Enduring Irma’s aftermath knowing others had it far worse

Our family turned off the lights late that Saturday night, Irma time, and on Sunday morning we couldn’t turn them back on. We didn’t need electric light at 7 a.m., but the air conditioning and fans weren’t working so we tried the bedside lamps as a token of verification.

Click, click. Not very bright.

As resident author, it was my duty to utter suitable remarks. I uttered three: one profane, the second obscene, the third blasphemous.

Oh, the hardship! Imagine lukewarm showers after two days, cold after three. If not for a lifetime of rugged outdoorsmanship, plus a propane camp stove to make coffee, what fate might have befallen us?

On day six, Friday, treemen from Texas came and chain-sawed a neighbor’s too-tall three-trunk gumbo limbo tree off the electric wires.

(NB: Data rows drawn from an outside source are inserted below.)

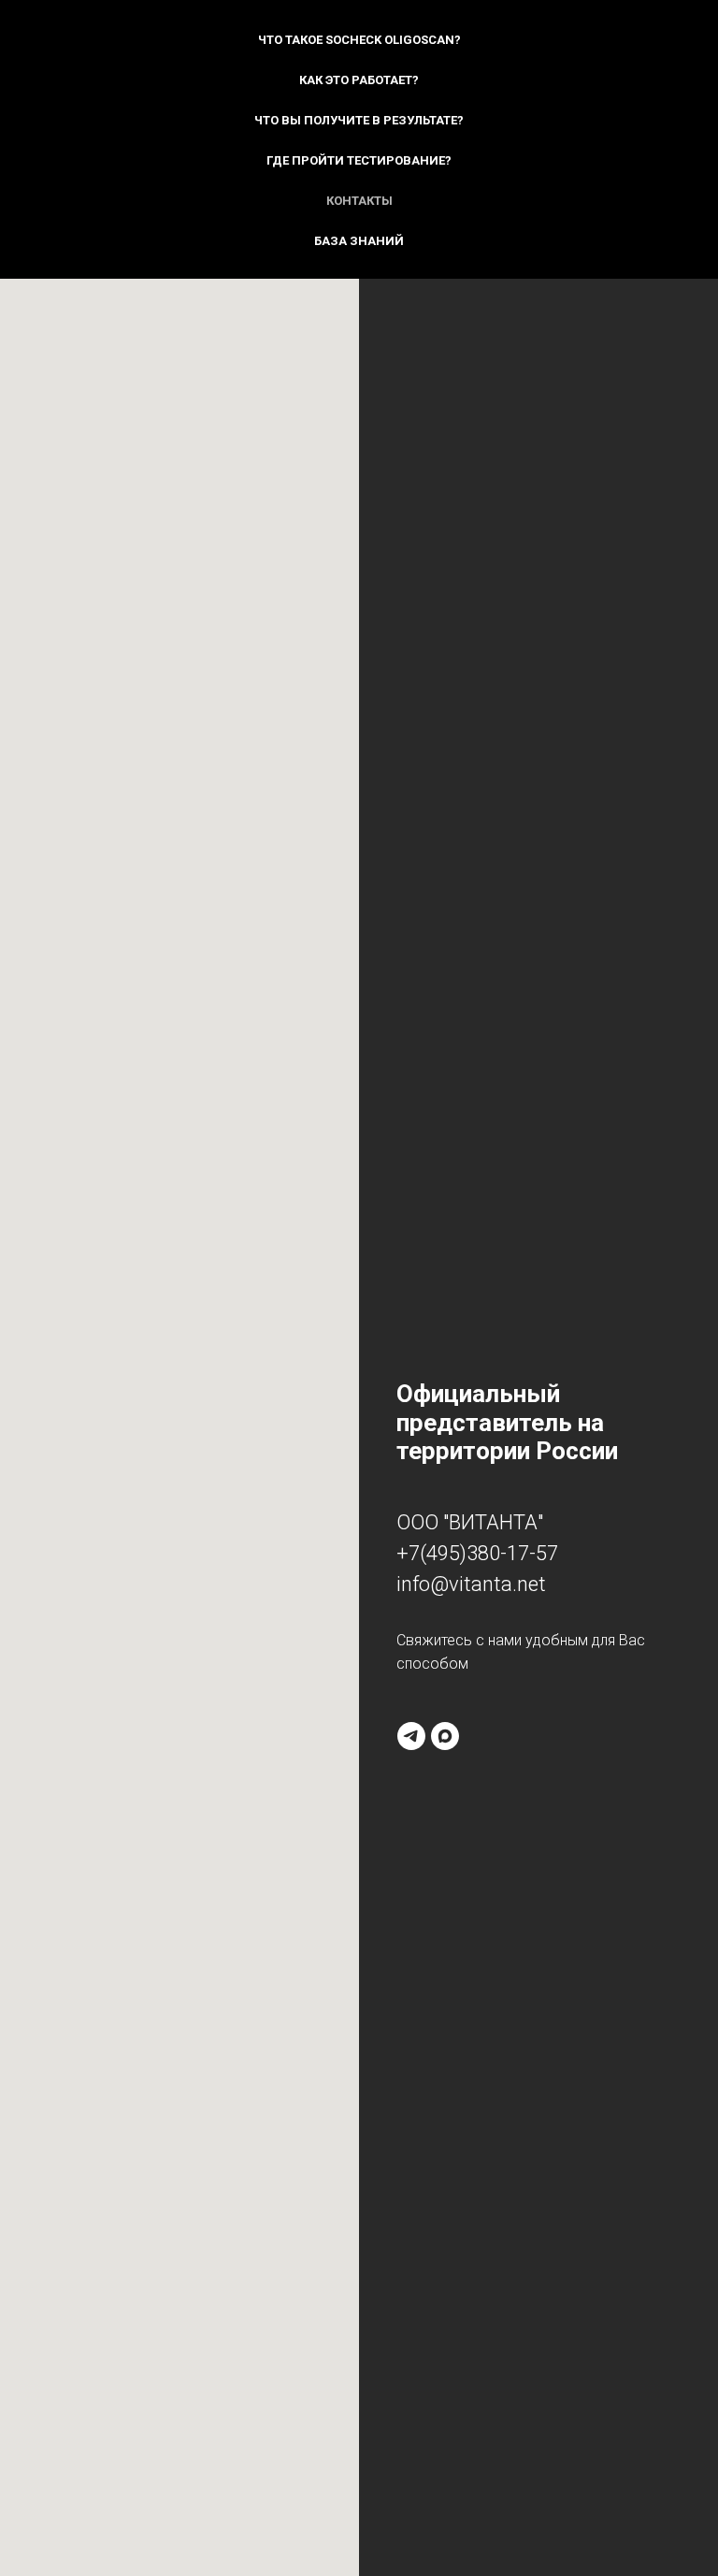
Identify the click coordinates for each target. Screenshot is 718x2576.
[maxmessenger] (445, 1736)
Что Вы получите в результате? (359, 120)
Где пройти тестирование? (359, 160)
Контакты (359, 201)
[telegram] (411, 1736)
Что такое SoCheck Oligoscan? (359, 40)
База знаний (359, 241)
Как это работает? (359, 80)
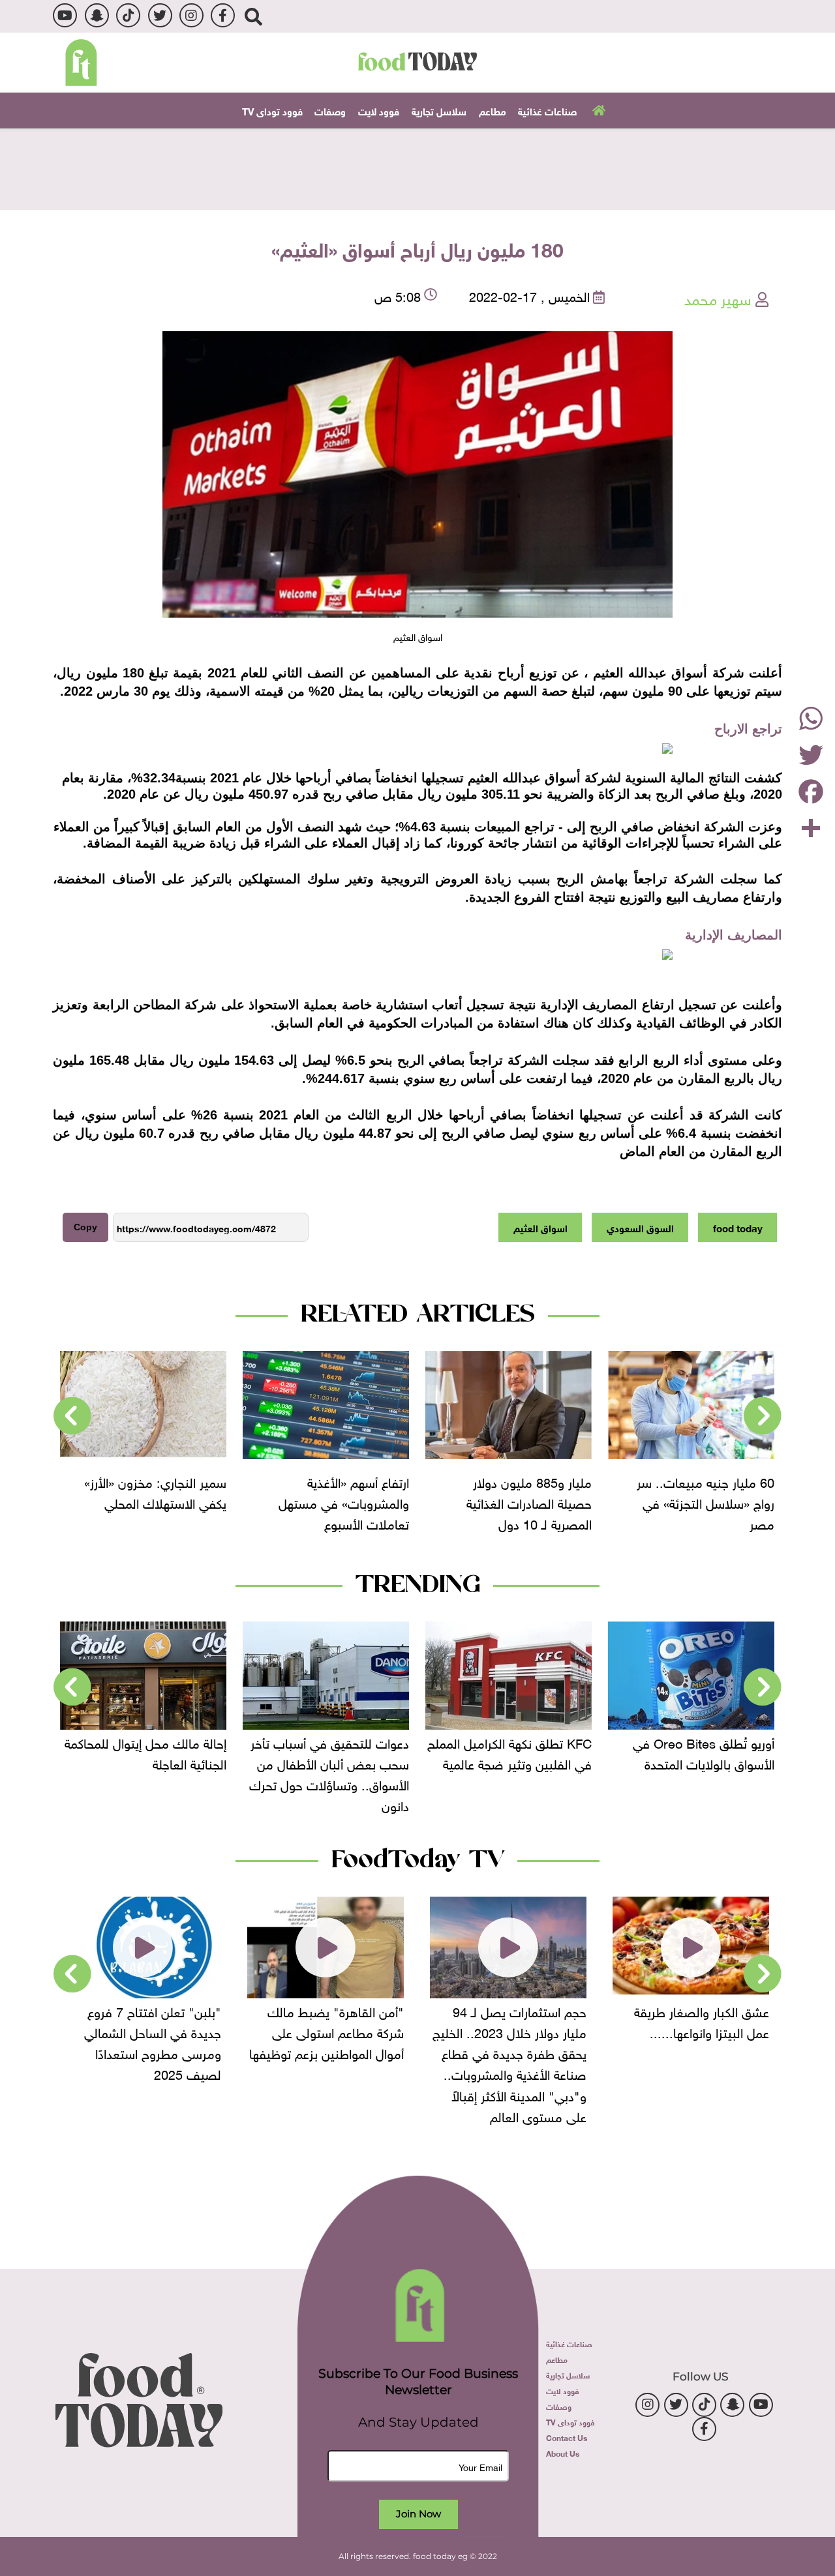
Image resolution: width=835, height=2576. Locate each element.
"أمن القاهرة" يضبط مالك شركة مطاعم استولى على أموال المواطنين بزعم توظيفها (326, 2031)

They were followed by a band of powerline rebuilders from Mississippi, and at 5 p.m. the lights came on and the air conditioners went to work.

When the fixers arrived, they looked a little afraid of us. Bullseye wagged his tail, assuming they were here to play with him. Maureen, who lives on the corner, walked up with snacks and drinks and the guys ducked. When she didn’t throw any at them, they were so grateful I thought they were going to cry. They told us a lot of people had been denouncing them for not showing up sooner.

Like the fabled unknown philosopher who wept because he had no shoes, we had stopped weeping when we started meeting men who had no feet. It seemed almost everyone suffered more than we did.

For example, electricity still had not been restored in the wealthier neighborhood across the avenue. Naturally the people over there were unrestful, but the rich don’t riot.

They were pretty angry, though, as if forgetting what Harvey had done in Houston. I hope they got over it when at last they were able to turn on television and witness what Irma did to the Lower Keys and the Gulf Coast where there were many men who had no feet.

I say that figuratively, for many men there had feet but no homes, jobs or boats. I think a lot of people might have considered giving up a foot to get those back. At least if they had insurance to cover the amputation.

As the Keys surge subsided, it sucked away all sorts of stuff, natural to man-made.

Over in Everglades City and Chokoloskee, hurricane damage was as bad as in the Keys, though on a smaller scale. My friends Karen and Dave Risberg of Pembroke Pines didn’t have insurance to cover the damage to the fishing shack they bought earlier in the year.

You know the Glades Haven Cozy Cabins in Everglades City? That’s the place. Across the road at Everglades National Park’s Gulf coast visitor center, the U.S. Geological Survey estimated the tidal surge at 8.78 feet. The visitor center is elevated a lot higher than the cabins, but it’s unusable too.

A friend with access to real-time satellite pix sent the Risbergs one that showed their cabin and 20 others partly to entirely off their foundations of stacked cement blocks. Driving over there once state highway 29 was cleared, they knew it was going to be bad.

“The town looks like a war zone,” said Dave, a Navy Reserve officer who has seen real war zones. “No electricity or water in most areas. There are many emergency tents set up for the locals, offering water, food, hot showers. Many people have worse damage. Many others lost vehicles and their primary residences.”

The Risberg cabin was not as bad as that, but still pretty bad. At first, they thought they would have to give the place up. Without insurance, buying there in the first place now looked like a lost gamble.

Later they returned to get dirty and make more thoughtful, realistic judgments. Dave’s report: “After three long, grueling days in 94-degree heat, Karen and I have removed everything not nailed down. All appliances are in the trash. All furniture is out there with it. None of our personal items were affected, aside from a book or two.

“The one [cabin] behind me did better but everyone had sea water, mud and grass inside. We think a tornado took the roof of one, the only cabin to lose a roof.

“Everyone lost all appliances and furniture. If you invest in 300 refrigerators and set up shop in another week I don't think you will be able to keep up with demand. This affected the entire city! Chokoloskee and Plantation Key are worse.”

Dave said a friend named Paul, an expert at gutting and restoring houses, will help them to put their place back together: That makes a nice ending, doesn’t it? Yes, but I like even better what Dave said about the ruined appliances, furniture and other goods he left piled on the swale: “I am more fortunate than most. It’s only stuff.”